Supplied data
========================

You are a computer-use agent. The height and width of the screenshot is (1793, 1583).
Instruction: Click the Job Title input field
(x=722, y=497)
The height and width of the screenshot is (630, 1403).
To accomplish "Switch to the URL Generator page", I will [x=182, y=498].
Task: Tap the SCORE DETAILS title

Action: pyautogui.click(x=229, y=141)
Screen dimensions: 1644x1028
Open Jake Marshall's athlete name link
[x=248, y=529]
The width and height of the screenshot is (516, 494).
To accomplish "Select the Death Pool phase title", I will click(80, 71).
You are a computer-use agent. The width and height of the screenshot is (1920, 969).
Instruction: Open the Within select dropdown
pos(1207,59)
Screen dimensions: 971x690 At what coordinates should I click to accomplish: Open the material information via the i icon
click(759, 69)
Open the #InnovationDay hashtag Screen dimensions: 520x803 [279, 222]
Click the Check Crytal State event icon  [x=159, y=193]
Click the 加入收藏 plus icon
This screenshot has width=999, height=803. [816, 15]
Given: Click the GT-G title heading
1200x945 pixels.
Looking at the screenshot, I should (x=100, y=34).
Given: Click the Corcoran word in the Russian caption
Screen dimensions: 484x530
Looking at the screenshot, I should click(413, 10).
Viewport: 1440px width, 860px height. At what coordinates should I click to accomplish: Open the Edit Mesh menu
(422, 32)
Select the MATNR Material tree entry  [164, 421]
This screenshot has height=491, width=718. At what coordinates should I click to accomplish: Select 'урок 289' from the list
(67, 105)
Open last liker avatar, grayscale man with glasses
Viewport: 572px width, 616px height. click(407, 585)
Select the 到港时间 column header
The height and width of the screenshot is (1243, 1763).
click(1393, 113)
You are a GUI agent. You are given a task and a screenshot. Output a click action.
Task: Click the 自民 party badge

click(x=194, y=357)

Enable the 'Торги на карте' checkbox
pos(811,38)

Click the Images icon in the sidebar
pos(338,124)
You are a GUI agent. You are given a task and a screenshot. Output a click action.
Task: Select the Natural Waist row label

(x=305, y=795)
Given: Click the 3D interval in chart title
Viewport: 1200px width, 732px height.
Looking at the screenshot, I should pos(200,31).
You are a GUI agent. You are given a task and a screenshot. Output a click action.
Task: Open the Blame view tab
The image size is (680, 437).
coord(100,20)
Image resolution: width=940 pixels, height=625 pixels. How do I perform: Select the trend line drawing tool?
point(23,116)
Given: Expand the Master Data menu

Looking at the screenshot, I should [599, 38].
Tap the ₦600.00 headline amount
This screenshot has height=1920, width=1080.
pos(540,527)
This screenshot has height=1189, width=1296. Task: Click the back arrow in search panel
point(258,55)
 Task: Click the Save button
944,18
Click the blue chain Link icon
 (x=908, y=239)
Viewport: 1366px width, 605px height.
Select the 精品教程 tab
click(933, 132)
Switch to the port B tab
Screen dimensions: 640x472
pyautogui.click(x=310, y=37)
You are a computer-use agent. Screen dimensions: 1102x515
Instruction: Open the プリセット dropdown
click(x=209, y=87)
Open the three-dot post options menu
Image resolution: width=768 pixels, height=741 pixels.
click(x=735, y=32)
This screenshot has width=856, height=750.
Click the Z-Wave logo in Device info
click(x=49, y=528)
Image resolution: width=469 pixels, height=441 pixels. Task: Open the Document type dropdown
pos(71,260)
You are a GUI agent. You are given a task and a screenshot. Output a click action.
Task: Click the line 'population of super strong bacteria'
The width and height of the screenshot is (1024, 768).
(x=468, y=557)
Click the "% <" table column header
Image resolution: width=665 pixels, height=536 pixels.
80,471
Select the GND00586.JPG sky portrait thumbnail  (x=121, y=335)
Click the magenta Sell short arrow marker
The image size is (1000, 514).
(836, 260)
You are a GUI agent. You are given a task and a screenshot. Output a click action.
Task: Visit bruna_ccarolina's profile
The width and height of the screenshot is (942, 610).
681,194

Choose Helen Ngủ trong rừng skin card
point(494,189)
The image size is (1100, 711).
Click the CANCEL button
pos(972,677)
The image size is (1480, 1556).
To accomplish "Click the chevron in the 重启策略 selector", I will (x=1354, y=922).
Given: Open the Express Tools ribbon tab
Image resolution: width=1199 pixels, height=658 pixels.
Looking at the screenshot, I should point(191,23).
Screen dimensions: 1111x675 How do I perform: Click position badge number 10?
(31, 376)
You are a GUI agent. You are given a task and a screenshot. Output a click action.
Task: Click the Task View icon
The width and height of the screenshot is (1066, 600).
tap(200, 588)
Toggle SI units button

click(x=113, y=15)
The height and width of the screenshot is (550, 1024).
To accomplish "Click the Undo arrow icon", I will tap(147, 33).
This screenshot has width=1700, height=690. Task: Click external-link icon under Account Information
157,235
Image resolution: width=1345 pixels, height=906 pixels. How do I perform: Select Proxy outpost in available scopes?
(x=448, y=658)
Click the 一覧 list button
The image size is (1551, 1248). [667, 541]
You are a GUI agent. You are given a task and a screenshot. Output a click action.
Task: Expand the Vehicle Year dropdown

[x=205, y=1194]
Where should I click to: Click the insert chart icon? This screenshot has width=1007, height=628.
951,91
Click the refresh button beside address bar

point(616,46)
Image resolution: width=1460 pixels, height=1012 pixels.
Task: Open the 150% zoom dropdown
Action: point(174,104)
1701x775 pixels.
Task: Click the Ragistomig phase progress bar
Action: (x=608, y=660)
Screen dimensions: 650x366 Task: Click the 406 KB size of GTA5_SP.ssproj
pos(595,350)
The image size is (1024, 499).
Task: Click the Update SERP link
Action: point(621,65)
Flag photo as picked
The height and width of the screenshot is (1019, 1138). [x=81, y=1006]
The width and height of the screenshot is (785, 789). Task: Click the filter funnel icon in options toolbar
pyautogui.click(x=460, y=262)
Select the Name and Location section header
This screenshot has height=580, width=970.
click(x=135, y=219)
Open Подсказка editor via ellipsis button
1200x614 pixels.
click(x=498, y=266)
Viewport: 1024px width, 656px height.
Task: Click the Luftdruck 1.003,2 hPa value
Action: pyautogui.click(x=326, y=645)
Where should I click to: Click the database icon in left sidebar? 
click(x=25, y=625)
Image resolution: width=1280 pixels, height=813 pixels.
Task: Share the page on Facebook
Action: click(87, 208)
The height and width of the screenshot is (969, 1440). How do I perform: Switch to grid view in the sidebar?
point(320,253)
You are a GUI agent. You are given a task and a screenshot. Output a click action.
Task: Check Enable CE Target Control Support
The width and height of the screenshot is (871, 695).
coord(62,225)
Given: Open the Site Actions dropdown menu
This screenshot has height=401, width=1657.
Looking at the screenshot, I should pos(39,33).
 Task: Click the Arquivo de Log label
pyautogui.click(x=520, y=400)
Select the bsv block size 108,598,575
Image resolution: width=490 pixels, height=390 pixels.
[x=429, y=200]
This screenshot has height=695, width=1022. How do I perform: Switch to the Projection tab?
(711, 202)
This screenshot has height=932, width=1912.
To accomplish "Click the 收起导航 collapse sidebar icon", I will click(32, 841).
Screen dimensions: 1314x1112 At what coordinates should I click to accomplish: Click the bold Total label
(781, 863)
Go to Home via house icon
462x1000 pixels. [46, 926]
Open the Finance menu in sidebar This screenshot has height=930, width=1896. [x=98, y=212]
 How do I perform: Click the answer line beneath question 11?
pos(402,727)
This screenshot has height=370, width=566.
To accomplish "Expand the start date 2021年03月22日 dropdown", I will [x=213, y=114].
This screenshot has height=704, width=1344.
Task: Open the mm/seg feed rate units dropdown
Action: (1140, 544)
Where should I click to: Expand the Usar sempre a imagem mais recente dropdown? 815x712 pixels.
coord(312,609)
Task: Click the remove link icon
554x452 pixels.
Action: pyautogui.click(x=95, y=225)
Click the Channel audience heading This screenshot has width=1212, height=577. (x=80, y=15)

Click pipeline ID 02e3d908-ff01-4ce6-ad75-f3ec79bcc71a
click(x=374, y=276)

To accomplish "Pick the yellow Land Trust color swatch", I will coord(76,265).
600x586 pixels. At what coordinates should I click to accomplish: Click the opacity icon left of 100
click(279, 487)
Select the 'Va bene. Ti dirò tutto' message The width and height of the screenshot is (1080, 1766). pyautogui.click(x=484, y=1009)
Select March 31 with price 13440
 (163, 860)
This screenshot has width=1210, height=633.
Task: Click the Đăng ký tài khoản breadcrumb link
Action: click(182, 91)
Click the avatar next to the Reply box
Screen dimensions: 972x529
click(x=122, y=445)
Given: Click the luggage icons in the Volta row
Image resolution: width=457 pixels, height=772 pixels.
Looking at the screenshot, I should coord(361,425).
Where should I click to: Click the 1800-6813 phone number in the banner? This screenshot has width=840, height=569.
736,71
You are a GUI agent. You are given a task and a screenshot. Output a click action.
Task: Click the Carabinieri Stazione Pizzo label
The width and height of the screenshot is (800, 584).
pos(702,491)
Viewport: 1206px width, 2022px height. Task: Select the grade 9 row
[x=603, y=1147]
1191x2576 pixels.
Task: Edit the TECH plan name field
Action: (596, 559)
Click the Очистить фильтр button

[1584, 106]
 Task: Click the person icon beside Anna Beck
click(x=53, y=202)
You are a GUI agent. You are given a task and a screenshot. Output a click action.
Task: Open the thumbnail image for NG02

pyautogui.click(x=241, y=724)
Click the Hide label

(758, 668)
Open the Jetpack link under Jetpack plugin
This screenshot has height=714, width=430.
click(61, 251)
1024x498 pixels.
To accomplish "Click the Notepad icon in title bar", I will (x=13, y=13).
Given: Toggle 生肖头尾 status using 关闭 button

========================

Brief
Look through the data above and return exactly the lines from the one that contains "Select the bsv block size 108,598,575" to the one that contains "This screenshot has height=370, width=566.", inclusive, with nothing else.

Answer below
Select the bsv block size 108,598,575
Image resolution: width=490 pixels, height=390 pixels.
[x=429, y=200]
This screenshot has height=695, width=1022. How do I perform: Switch to the Projection tab?
(711, 202)
This screenshot has height=932, width=1912.
To accomplish "Click the 收起导航 collapse sidebar icon", I will click(32, 841).
Screen dimensions: 1314x1112 At what coordinates should I click to accomplish: Click the bold Total label
(781, 863)
Go to Home via house icon
462x1000 pixels. [46, 926]
Open the Finance menu in sidebar This screenshot has height=930, width=1896. [x=98, y=212]
 How do I perform: Click the answer line beneath question 11?
pos(402,727)
This screenshot has height=370, width=566.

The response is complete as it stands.